Light delivery is often as simple as shining the light as a spot that covers the infected area. One finding that impacts the methodology of carrying out aPDT is the discovery that photobleaching is an important limiting factor in the efficay of the antimicrobal PDI [82]. Photobleaching is the chemical degradation of the molecular structure of the PS by the ROS produced during PDT, that can reduce its effectiveness in killing microbes. However this limitation can be overcome by repeating the addition of the PS at intervals during the illumination [58].

Another consideration that is important in aPDT, is the realization that the relative masses of microbial cells and host cells in the infected tissue is very different. This means that the total dose of PDT (PS concentration and fluence of light) is much larger (100–1000 times larger) than the dose that is needed to kill microorganisms in vitro. A recent publication [83] provided a perspective on why this should be. Since the definition of infection is 10(5) CFU/g tissue and 10(5) bacteria have a total mass of only 1 microgram, it is evident that there is 1 million times more mass of tissue than there is mass of bacteria and this provides a real challenge for selective binding of the PS to the microbial cells rather than the host cells.
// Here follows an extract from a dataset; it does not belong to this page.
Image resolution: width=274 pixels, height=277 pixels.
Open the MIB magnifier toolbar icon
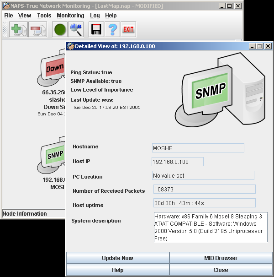76,30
Even if the infection is very severe (10(8) CFU/g tissue) the ratio is still 1000:1.

In actual practice the experimental application of aPDT for localized infections comprises the following steps. (A) Establish the infection and monitor it by BLI as described in section 3.2. (B) Apply the PS to the infected area and monitor by a second BLI procedure, any dark toxicity that may happen when the PS kills some microbial cells by its innate ability to penetrate and permeabilize the cells. (C) After a short time begin illumination and after a suitable amount of light has been delivered (for instance 10–50 J/cm2) carry out a third BLI. (D) Repeat PS addition and light delivery enough times to ensure maximum eradication of bioluminescence signal. (E) It may be necessary to deliver even more PDT than appears to be necessary judging by BLI in order to reduce the possible regrowth of microbes after the procedure. (F) Monitor any regrowth of microbes within the infection in succeeding days by daily BLI procedures. In some cases when regrowth does occur, a second aPDT procedure after some days may give a second useful reduction in bioluminescence signal. (G) When regrowth of microbes in succeeding days is problematic, it may be possible to combine aPDT with an antibiotic or other traditional antimicrobial that is microbistatic rather than microbicidal and can prevent re-growth [84].
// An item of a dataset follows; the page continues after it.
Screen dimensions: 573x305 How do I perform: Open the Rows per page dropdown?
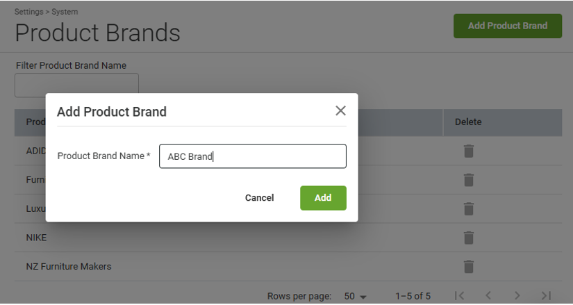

The first mouse model of localized infection using bioluminescent bacteria to be utilized for aPDT was a model of simple excisional wounds that were superficially inoculated with bacteria. Infected wounds can be problematic in elderly patients, for some surgical patients, for non-healing leg ulcers and for battlefield combat casualties such as open fractures. Hamblin et al [66] developed a mouse model of excisional wound infections. In that model, four rectangular full-thickness excisional wounds were made in a line along the back of shaved male BALB/c mice. Wounds measured 8-mm × 12.5-mm and had at least 5 mm of unbroken skin between them. The bottom of the wound was panniculus carnosus with no visible bleeding. A suspension (50 ?L PBS) containing 5 ×106 cells of mid-log phase bioluminescent E. coli was inoculated into each wound, and the mouse was imaged with the luminescence camera to ensure equal bacterial loading into each wound. The next day, infected wounds in living mice had lost, on an average, 90% of the original luminescence signal but with considerable inter-animal variability. A rapid light dose-dependent loss of luminescence was observed as measured by image analysis after PDT with polycationic photosensitizer pL-ce6 conjugate 22. Fig. 12A shows dose response bacterial luminescence to PDT from a representative mouse in which bacteria were inoculated in all wounds, pL-ce6 22 was added to wounds 1 and 4, and wounds 3 and 4 were illuminated with red light. Therefore, wound 1 was the dark control with conjugate, wound 2 was the absolute control, wound 3 was the light-alone control and wound 4 was PDT treated. Topical application of pL-ce6 22 followed by laser illumination at 665 nm led to a 99% reduction in bacterial luminescence.

Fig. (12)

PDT for infected excisional wounds

The mouse model was also used by the same group [65] to test the efficacy of aPDT against the infections induced by a more invasive species, P. aeruginosa. In this case the highly virulent bacteria will rapidly reach the blood stream of the mice and then death will ensue. Mice with single wounds measuring 8-mm312.5-mm received 5×106 mid-log phase P. aeruginosa suspended in 50 mL of PBS. The pL-ce6 conjugate 22 was added as 50 uL of a 200-uM ce6 equivalent concentration. To allow the conjugate to bind to and penetrate the bacteria, illumination at 665 nm was commenced at 30 minutes after the inoculation of bacteria. As can be seen from a set of luminescence images from a representative mouse, shown in Fig. 12B, PDT produced a fluence-dependent loss of luminescence, until only a trace remained, after 240 J/cm2 had been delivered. Ninety % of the PDT-treated mice survived (9 out of 10), in contrast, all of non-treated control mice (n=10) died within 5 days. Furthermore the wounds treated with PDT healed better than wounds that were treated with an alternative topical antimicrobial (silver nitrate). This improvement in healing was attributed to the fact that PDTR can also destroy protease enzymes responsible for slowing down wound healing.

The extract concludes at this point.